> _Exercise objective_: Turn every one of the rows below into a JSON list of strings, one string per line, leaving out blank lines.

··· Records supplied

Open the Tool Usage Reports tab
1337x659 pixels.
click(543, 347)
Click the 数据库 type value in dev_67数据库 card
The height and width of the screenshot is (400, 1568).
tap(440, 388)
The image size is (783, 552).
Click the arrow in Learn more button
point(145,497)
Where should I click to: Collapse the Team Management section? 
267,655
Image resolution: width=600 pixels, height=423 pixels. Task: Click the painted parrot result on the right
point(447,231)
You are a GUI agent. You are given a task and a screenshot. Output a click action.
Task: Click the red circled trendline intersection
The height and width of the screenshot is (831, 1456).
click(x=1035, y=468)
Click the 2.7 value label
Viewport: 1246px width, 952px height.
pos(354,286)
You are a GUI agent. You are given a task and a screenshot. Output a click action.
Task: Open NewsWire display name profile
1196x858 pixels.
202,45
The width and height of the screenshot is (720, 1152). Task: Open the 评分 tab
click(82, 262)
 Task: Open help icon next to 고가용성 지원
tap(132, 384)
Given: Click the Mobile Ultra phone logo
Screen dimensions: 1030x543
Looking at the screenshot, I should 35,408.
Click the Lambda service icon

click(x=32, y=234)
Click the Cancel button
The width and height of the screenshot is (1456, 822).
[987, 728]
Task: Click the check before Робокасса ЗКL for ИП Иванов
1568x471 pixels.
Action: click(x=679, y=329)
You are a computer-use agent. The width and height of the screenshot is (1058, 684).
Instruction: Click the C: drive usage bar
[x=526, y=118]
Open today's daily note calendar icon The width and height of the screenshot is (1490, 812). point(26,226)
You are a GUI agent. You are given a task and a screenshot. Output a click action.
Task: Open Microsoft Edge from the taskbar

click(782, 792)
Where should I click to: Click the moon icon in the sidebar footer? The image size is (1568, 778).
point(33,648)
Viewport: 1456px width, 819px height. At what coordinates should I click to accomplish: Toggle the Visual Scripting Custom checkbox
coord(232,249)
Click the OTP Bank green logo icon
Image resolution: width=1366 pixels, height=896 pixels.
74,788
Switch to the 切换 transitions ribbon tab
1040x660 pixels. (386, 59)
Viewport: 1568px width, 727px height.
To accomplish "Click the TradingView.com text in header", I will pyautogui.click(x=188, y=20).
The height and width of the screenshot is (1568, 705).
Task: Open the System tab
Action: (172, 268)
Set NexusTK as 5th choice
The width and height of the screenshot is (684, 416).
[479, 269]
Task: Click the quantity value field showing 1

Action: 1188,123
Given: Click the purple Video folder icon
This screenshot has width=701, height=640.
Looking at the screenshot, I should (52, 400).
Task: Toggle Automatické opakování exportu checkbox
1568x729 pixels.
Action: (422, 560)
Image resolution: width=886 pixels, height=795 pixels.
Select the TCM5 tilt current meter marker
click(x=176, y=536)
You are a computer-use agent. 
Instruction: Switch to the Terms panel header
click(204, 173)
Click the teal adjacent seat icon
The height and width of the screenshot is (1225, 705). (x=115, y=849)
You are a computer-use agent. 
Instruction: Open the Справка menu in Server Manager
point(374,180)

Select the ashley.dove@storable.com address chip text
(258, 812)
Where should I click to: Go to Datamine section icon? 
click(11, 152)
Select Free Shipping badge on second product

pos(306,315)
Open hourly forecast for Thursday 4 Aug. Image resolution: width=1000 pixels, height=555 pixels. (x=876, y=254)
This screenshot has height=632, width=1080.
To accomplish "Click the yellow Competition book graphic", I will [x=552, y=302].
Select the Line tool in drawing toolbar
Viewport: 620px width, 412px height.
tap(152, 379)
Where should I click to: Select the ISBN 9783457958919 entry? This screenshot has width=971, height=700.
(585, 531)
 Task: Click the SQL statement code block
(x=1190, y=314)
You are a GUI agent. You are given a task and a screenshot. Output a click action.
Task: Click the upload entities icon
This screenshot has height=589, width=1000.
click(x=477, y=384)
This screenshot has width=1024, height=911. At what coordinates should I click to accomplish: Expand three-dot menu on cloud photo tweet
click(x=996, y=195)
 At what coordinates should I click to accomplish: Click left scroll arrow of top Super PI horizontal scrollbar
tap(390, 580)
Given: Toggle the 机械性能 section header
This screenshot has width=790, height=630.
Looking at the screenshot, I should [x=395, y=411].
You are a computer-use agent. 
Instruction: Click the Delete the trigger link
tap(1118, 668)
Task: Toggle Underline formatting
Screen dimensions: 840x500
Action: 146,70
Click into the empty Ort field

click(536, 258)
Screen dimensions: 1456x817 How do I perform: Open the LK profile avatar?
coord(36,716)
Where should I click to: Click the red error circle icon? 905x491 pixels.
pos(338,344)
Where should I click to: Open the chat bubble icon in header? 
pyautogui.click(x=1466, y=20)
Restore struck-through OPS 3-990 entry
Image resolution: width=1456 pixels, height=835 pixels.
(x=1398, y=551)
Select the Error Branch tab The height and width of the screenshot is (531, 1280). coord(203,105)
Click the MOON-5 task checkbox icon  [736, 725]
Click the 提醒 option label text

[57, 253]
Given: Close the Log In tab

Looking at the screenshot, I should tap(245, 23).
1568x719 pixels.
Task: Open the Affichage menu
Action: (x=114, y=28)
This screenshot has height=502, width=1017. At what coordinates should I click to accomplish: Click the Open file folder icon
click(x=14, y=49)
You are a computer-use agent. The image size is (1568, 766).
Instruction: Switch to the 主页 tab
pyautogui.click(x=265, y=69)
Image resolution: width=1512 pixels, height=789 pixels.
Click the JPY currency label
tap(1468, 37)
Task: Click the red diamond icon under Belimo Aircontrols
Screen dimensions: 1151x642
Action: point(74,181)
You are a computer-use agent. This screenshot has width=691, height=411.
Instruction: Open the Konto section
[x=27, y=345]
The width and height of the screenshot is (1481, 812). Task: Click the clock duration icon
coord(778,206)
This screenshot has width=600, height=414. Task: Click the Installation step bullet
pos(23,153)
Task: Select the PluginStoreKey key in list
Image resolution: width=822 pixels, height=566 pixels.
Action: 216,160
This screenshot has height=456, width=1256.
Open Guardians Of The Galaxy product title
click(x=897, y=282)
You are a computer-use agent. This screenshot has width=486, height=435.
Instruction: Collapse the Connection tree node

······

> _Written solution_:
[
  "Open the Tool Usage Reports tab",
  "1337x659 pixels.",
  "click(543, 347)",
  "Click the 数据库 type value in dev_67数据库 card",
  "The height and width of the screenshot is (400, 1568).",
  "tap(440, 388)",
  "The image size is (783, 552).",
  "Click the arrow in Learn more button",
  "point(145,497)",
  "Where should I click to: Collapse the Team Management section? ",
  "267,655",
  "Image resolution: width=600 pixels, height=423 pixels. Task: Click the painted parrot result on the right",
  "point(447,231)",
  "You are a GUI agent. You are given a task and a screenshot. Output a click action.",
  "Task: Click the red circled trendline intersection",
  "The height and width of the screenshot is (831, 1456).",
  "click(x=1035, y=468)",
  "Click the 2.7 value label",
  "Viewport: 1246px width, 952px height.",
  "pos(354,286)",
  "You are a GUI agent. You are given a task and a screenshot. Output a click action.",
  "Task: Open NewsWire display name profile",
  "1196x858 pixels.",
  "202,45",
  "The width and height of the screenshot is (720, 1152). Task: Open the 评分 tab",
  "click(82, 262)",
  " Task: Open help icon next to 고가용성 지원",
  "tap(132, 384)",
  "Given: Click the Mobile Ultra phone logo",
  "Screen dimensions: 1030x543",
  "Looking at the screenshot, I should 35,408.",
  "Click the Lambda service icon",
  "click(x=32, y=234)",
  "Click the Cancel button",
  "The width and height of the screenshot is (1456, 822).",
  "[987, 728]",
  "Task: Click the check before Робокасса ЗКL for ИП Иванов",
  "1568x471 pixels.",
  "Action: click(x=679, y=329)",
  "You are a computer-use agent. The width and height of the screenshot is (1058, 684).",
  "Instruction: Click the C: drive usage bar",
  "[x=526, y=118]",
  "Open today's daily note calendar icon The width and height of the screenshot is (1490, 812). point(26,226)",
  "You are a GUI agent. You are given a task and a screenshot. Output a click action.",
  "Task: Open Microsoft Edge from the taskbar",
  "click(782, 792)",
  "Where should I click to: Click the moon icon in the sidebar footer? The image size is (1568, 778).",
  "point(33,648)",
  "Viewport: 1456px width, 819px height. At what coordinates should I click to accomplish: Toggle the Visual Scripting Custom checkbox",
  "coord(232,249)",
  "Click the OTP Bank green logo icon",
  "Image resolution: width=1366 pixels, height=896 pixels.",
  "74,788",
  "Switch to the 切换 transitions ribbon tab",
  "1040x660 pixels. (386, 59)",
  "Viewport: 1568px width, 727px height.",
  "To accomplish \"Click the TradingView.com text in header\", I will pyautogui.click(x=188, y=20).",
  "The height and width of the screenshot is (1568, 705).",
  "Task: Open the System tab",
  "Action: (172, 268)",
  "Set NexusTK as 5th choice",
  "The width and height of the screenshot is (684, 416).",
  "[479, 269]",
  "Task: Click the quantity value field showing 1",
  "Action: 1188,123",
  "Given: Click the purple Video folder icon",
  "This screenshot has width=701, height=640.",
  "Looking at the screenshot, I should (52, 400).",
  "Task: Toggle Automatické opakování exportu checkbox",
  "1568x729 pixels.",
  "Action: (422, 560)",
  "Image resolution: width=886 pixels, height=795 pixels.",
  "Select the TCM5 tilt current meter marker",
  "click(x=176, y=536)",
  "You are a computer-use agent. ",
  "Instruction: Switch to the Terms panel header",
  "click(204, 173)",
  "Click the teal adjacent seat icon",
  "The height and width of the screenshot is (1225, 705). (x=115, y=849)",
  "You are a computer-use agent. ",
  "Instruction: Open the Справка menu in Server Manager",
  "point(374,180)",
  "Select the ashley.dove@storable.com address chip text",
  "(258, 812)",
  "Where should I click to: Go to Datamine section icon? ",
  "click(11, 152)",
  "Select Free Shipping badge on second product",
  "pos(306,315)",
  "Open hourly forecast for Thursday 4 Aug. Image resolution: width=1000 pixels, height=555 pixels. (x=876, y=254)",
  "This screenshot has height=632, width=1080.",
  "To accomplish \"Click the yellow Competition book graphic\", I will [x=552, y=302].",
  "Select the Line tool in drawing toolbar",
  "Viewport: 620px width, 412px height.",
  "tap(152, 379)",
  "Where should I click to: Select the ISBN 9783457958919 entry? This screenshot has width=971, height=700.",
  "(585, 531)",
  " Task: Click the SQL statement code block",
  "(x=1190, y=314)",
  "You are a GUI agent. You are given a task and a screenshot. Output a click action.",
  "Task: Click the upload entities icon",
  "This screenshot has height=589, width=1000.",
  "click(x=477, y=384)",
  "This screenshot has width=1024, height=911. At what coordinates should I click to accomplish: Expand three-dot menu on cloud photo tweet",
  "click(x=996, y=195)",
  " At what coordinates should I click to accomplish: Click left scroll arrow of top Super PI horizontal scrollbar",
  "tap(390, 580)",
  "Given: Toggle the 机械性能 section header",
  "This screenshot has width=790, height=630.",
  "Looking at the screenshot, I should [x=395, y=411].",
  "You are a computer-use agent. ",
  "Instruction: Click the Delete the trigger link",
  "tap(1118, 668)",
  "Task: Toggle Underline formatting",
  "Screen dimensions: 840x500",
  "Action: 146,70",
  "Click into the empty Ort field",
  "click(536, 258)",
  "Screen dimensions: 1456x817 How do I perform: Open the LK profile avatar?",
  "coord(36,716)",
  "Where should I click to: Click the red error circle icon? 905x491 pixels.",
  "pos(338,344)",
  "Where should I click to: Open the chat bubble icon in header? ",
  "pyautogui.click(x=1466, y=20)",
  "Restore struck-through OPS 3-990 entry",
  "Image resolution: width=1456 pixels, height=835 pixels.",
  "(x=1398, y=551)",
  "Select the Error Branch tab The height and width of the screenshot is (531, 1280). coord(203,105)",
  "Click the MOON-5 task checkbox icon  [736, 725]",
  "Click the 提醒 option label text",
  "[57, 253]",
  "Given: Close the Log In tab",
  "Looking at the screenshot, I should tap(245, 23).",
  "1568x719 pixels.",
  "Task: Open the Affichage menu",
  "Action: (x=114, y=28)",
  "This screenshot has height=502, width=1017. At what coordinates should I click to accomplish: Click the Open file folder icon",
  "click(x=14, y=49)",
  "You are a computer-use agent. The image size is (1568, 766).",
  "Instruction: Switch to the 主页 tab",
  "pyautogui.click(x=265, y=69)",
  "Image resolution: width=1512 pixels, height=789 pixels.",
  "Click the JPY currency label",
  "tap(1468, 37)",
  "Task: Click the red diamond icon under Belimo Aircontrols",
  "Screen dimensions: 1151x642",
  "Action: point(74,181)",
  "You are a computer-use agent. This screenshot has width=691, height=411.",
  "Instruction: Open the Konto section",
  "[x=27, y=345]",
  "The width and height of the screenshot is (1481, 812). Task: Click the clock duration icon",
  "coord(778,206)",
  "This screenshot has width=600, height=414. Task: Click the Installation step bullet",
  "pos(23,153)",
  "Task: Select the PluginStoreKey key in list",
  "Image resolution: width=822 pixels, height=566 pixels.",
  "Action: 216,160",
  "This screenshot has height=456, width=1256.",
  "Open Guardians Of The Galaxy product title",
  "click(x=897, y=282)",
  "You are a computer-use agent. This screenshot has width=486, height=435.",
  "Instruction: Collapse the Connection tree node"
]